START INPUT MATERIAL

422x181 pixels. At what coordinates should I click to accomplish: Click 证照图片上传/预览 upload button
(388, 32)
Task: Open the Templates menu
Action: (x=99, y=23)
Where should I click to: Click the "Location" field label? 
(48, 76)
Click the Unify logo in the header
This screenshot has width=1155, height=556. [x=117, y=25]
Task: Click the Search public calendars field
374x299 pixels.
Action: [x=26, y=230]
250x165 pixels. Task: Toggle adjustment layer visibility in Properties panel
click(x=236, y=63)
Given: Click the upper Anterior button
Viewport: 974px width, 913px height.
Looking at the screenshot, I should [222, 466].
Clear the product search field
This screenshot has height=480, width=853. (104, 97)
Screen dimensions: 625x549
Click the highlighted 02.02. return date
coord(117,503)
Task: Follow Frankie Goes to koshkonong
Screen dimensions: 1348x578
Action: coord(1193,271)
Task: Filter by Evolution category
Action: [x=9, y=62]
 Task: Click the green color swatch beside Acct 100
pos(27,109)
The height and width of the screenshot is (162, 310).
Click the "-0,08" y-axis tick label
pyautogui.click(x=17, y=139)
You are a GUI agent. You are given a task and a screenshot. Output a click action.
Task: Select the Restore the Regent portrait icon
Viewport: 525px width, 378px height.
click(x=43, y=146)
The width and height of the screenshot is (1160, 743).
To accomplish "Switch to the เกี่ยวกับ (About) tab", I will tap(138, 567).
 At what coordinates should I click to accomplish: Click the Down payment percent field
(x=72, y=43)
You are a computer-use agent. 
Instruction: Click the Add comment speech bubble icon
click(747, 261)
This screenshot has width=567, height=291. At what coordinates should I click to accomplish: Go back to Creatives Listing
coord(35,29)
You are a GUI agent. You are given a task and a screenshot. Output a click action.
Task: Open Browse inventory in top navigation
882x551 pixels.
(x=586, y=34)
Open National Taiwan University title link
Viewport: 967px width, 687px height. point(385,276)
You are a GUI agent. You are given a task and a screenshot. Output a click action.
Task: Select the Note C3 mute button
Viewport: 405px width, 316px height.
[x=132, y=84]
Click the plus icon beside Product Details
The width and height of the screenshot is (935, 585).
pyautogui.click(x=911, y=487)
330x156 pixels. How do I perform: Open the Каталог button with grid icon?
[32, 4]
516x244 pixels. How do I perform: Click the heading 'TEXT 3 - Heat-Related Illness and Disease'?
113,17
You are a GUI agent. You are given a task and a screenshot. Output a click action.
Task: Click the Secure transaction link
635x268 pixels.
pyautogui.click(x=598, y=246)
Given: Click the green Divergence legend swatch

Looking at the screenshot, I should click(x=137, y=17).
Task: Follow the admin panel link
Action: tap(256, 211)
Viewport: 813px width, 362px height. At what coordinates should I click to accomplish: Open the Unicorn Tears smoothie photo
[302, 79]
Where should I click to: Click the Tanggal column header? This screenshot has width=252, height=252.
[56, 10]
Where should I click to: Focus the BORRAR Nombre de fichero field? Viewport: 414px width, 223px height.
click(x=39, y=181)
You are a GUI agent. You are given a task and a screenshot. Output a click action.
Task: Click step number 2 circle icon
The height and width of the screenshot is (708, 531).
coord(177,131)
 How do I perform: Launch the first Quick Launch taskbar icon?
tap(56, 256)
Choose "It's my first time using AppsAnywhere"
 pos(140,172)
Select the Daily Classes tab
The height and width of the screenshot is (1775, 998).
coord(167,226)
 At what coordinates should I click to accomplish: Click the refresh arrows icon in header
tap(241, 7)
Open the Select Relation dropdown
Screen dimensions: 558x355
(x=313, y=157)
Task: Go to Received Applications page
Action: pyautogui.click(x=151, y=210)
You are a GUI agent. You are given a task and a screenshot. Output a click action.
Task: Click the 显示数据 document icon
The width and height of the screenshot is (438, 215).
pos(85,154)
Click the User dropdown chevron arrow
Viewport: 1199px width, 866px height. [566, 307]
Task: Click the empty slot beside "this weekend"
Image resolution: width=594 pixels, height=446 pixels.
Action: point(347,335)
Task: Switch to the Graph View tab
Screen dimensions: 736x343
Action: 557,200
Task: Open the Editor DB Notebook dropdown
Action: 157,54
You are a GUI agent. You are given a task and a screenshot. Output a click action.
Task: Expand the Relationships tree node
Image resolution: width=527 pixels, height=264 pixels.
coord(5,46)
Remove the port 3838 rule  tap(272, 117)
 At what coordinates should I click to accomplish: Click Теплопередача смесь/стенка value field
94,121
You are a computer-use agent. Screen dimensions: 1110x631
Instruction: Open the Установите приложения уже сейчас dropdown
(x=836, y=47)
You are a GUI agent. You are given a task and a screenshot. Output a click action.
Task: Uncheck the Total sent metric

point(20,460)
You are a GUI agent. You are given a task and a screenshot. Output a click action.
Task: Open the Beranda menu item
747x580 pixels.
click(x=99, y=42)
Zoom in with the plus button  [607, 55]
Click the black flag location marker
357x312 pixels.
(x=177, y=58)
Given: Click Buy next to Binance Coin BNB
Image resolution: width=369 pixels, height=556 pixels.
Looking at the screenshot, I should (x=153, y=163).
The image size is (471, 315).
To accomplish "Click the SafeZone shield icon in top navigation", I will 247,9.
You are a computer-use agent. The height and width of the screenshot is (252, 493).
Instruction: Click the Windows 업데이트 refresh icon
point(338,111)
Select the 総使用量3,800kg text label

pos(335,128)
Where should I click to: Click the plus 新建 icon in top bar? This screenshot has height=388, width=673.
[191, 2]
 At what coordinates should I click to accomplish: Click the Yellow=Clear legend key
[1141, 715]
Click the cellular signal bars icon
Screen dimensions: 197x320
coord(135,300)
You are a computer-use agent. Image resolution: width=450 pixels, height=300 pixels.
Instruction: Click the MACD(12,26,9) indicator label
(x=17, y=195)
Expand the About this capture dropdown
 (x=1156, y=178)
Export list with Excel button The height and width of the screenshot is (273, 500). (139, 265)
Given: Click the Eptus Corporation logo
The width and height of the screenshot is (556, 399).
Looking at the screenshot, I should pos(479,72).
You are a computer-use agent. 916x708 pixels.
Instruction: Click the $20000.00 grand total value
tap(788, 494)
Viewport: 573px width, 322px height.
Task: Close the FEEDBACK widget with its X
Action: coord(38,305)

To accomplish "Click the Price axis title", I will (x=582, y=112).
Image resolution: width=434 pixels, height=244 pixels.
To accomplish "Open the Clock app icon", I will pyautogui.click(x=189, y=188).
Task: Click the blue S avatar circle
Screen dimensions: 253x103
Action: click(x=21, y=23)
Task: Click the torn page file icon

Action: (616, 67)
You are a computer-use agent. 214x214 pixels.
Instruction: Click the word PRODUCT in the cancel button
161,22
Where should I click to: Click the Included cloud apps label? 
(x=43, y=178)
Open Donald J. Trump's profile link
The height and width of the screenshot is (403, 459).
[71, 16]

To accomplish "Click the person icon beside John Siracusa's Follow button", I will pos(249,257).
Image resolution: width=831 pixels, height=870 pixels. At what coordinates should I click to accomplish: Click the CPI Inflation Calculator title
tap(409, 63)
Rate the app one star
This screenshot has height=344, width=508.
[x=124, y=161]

END INPUT MATERIAL

» **WHAT TO PRODUCE**: Each line above is to be restated exactly.

» **WRITTEN RESPONSE**:
422x181 pixels. At what coordinates should I click to accomplish: Click 证照图片上传/预览 upload button
(388, 32)
Task: Open the Templates menu
Action: (x=99, y=23)
Where should I click to: Click the "Location" field label? 
(48, 76)
Click the Unify logo in the header
This screenshot has width=1155, height=556. [x=117, y=25]
Task: Click the Search public calendars field
374x299 pixels.
Action: [x=26, y=230]
250x165 pixels. Task: Toggle adjustment layer visibility in Properties panel
click(x=236, y=63)
Given: Click the upper Anterior button
Viewport: 974px width, 913px height.
Looking at the screenshot, I should [222, 466].
Clear the product search field
This screenshot has height=480, width=853. (104, 97)
Screen dimensions: 625x549
Click the highlighted 02.02. return date
coord(117,503)
Task: Follow Frankie Goes to koshkonong
Screen dimensions: 1348x578
Action: coord(1193,271)
Task: Filter by Evolution category
Action: [x=9, y=62]
 Task: Click the green color swatch beside Acct 100
pos(27,109)
The height and width of the screenshot is (162, 310).
Click the "-0,08" y-axis tick label
pyautogui.click(x=17, y=139)
You are a GUI agent. You are given a task and a screenshot. Output a click action.
Task: Select the Restore the Regent portrait icon
Viewport: 525px width, 378px height.
click(x=43, y=146)
The width and height of the screenshot is (1160, 743).
To accomplish "Switch to the เกี่ยวกับ (About) tab", I will tap(138, 567).
 At what coordinates should I click to accomplish: Click the Down payment percent field
(x=72, y=43)
You are a computer-use agent. 
Instruction: Click the Add comment speech bubble icon
click(747, 261)
This screenshot has width=567, height=291. At what coordinates should I click to accomplish: Go back to Creatives Listing
coord(35,29)
You are a GUI agent. You are given a task and a screenshot. Output a click action.
Task: Open Browse inventory in top navigation
882x551 pixels.
(x=586, y=34)
Open National Taiwan University title link
Viewport: 967px width, 687px height. point(385,276)
You are a GUI agent. You are given a task and a screenshot. Output a click action.
Task: Select the Note C3 mute button
Viewport: 405px width, 316px height.
[x=132, y=84]
Click the plus icon beside Product Details
The width and height of the screenshot is (935, 585).
pyautogui.click(x=911, y=487)
330x156 pixels. How do I perform: Open the Каталог button with grid icon?
[32, 4]
516x244 pixels. How do I perform: Click the heading 'TEXT 3 - Heat-Related Illness and Disease'?
113,17
You are a GUI agent. You are given a task and a screenshot. Output a click action.
Task: Click the Secure transaction link
635x268 pixels.
pyautogui.click(x=598, y=246)
Given: Click the green Divergence legend swatch

Looking at the screenshot, I should click(x=137, y=17).
Task: Follow the admin panel link
Action: tap(256, 211)
Viewport: 813px width, 362px height. At what coordinates should I click to accomplish: Open the Unicorn Tears smoothie photo
[302, 79]
Where should I click to: Click the Tanggal column header? This screenshot has width=252, height=252.
[56, 10]
Where should I click to: Focus the BORRAR Nombre de fichero field? Viewport: 414px width, 223px height.
click(x=39, y=181)
You are a GUI agent. You are given a task and a screenshot. Output a click action.
Task: Click step number 2 circle icon
The height and width of the screenshot is (708, 531).
coord(177,131)
 How do I perform: Launch the first Quick Launch taskbar icon?
tap(56, 256)
Choose "It's my first time using AppsAnywhere"
 pos(140,172)
Select the Daily Classes tab
The height and width of the screenshot is (1775, 998).
coord(167,226)
 At what coordinates should I click to accomplish: Click the refresh arrows icon in header
tap(241, 7)
Open the Select Relation dropdown
Screen dimensions: 558x355
(x=313, y=157)
Task: Go to Received Applications page
Action: pyautogui.click(x=151, y=210)
You are a GUI agent. You are given a task and a screenshot. Output a click action.
Task: Click the 显示数据 document icon
The width and height of the screenshot is (438, 215).
pos(85,154)
Click the User dropdown chevron arrow
Viewport: 1199px width, 866px height. [566, 307]
Task: Click the empty slot beside "this weekend"
Image resolution: width=594 pixels, height=446 pixels.
Action: point(347,335)
Task: Switch to the Graph View tab
Screen dimensions: 736x343
Action: 557,200
Task: Open the Editor DB Notebook dropdown
Action: 157,54
You are a GUI agent. You are given a task and a screenshot. Output a click action.
Task: Expand the Relationships tree node
Image resolution: width=527 pixels, height=264 pixels.
coord(5,46)
Remove the port 3838 rule  tap(272, 117)
 At what coordinates should I click to accomplish: Click Теплопередача смесь/стенка value field
94,121
You are a computer-use agent. Screen dimensions: 1110x631
Instruction: Open the Установите приложения уже сейчас dropdown
(x=836, y=47)
You are a GUI agent. You are given a task and a screenshot. Output a click action.
Task: Uncheck the Total sent metric

point(20,460)
You are a GUI agent. You are given a task and a screenshot. Output a click action.
Task: Open the Beranda menu item
747x580 pixels.
click(x=99, y=42)
Zoom in with the plus button  [607, 55]
Click the black flag location marker
357x312 pixels.
(x=177, y=58)
Given: Click Buy next to Binance Coin BNB
Image resolution: width=369 pixels, height=556 pixels.
Looking at the screenshot, I should (x=153, y=163).
The image size is (471, 315).
To accomplish "Click the SafeZone shield icon in top navigation", I will 247,9.
You are a computer-use agent. The height and width of the screenshot is (252, 493).
Instruction: Click the Windows 업데이트 refresh icon
point(338,111)
Select the 総使用量3,800kg text label

pos(335,128)
Where should I click to: Click the plus 新建 icon in top bar? This screenshot has height=388, width=673.
[191, 2]
 At what coordinates should I click to accomplish: Click the Yellow=Clear legend key
[1141, 715]
Click the cellular signal bars icon
Screen dimensions: 197x320
coord(135,300)
You are a computer-use agent. Image resolution: width=450 pixels, height=300 pixels.
Instruction: Click the MACD(12,26,9) indicator label
(x=17, y=195)
Expand the About this capture dropdown
 (x=1156, y=178)
Export list with Excel button The height and width of the screenshot is (273, 500). (139, 265)
Given: Click the Eptus Corporation logo
The width and height of the screenshot is (556, 399).
Looking at the screenshot, I should pos(479,72).
You are a computer-use agent. 916x708 pixels.
Instruction: Click the $20000.00 grand total value
tap(788, 494)
Viewport: 573px width, 322px height.
Task: Close the FEEDBACK widget with its X
Action: coord(38,305)

To accomplish "Click the Price axis title", I will (x=582, y=112).
Image resolution: width=434 pixels, height=244 pixels.
To accomplish "Open the Clock app icon", I will pyautogui.click(x=189, y=188).
Task: Click the blue S avatar circle
Screen dimensions: 253x103
Action: click(x=21, y=23)
Task: Click the torn page file icon

Action: (616, 67)
You are a computer-use agent. 214x214 pixels.
Instruction: Click the word PRODUCT in the cancel button
161,22
Where should I click to: Click the Included cloud apps label? 
(x=43, y=178)
Open Donald J. Trump's profile link
The height and width of the screenshot is (403, 459).
[71, 16]

To accomplish "Click the person icon beside John Siracusa's Follow button", I will pos(249,257).
Image resolution: width=831 pixels, height=870 pixels. At what coordinates should I click to accomplish: Click the CPI Inflation Calculator title
tap(409, 63)
Rate the app one star
This screenshot has height=344, width=508.
[x=124, y=161]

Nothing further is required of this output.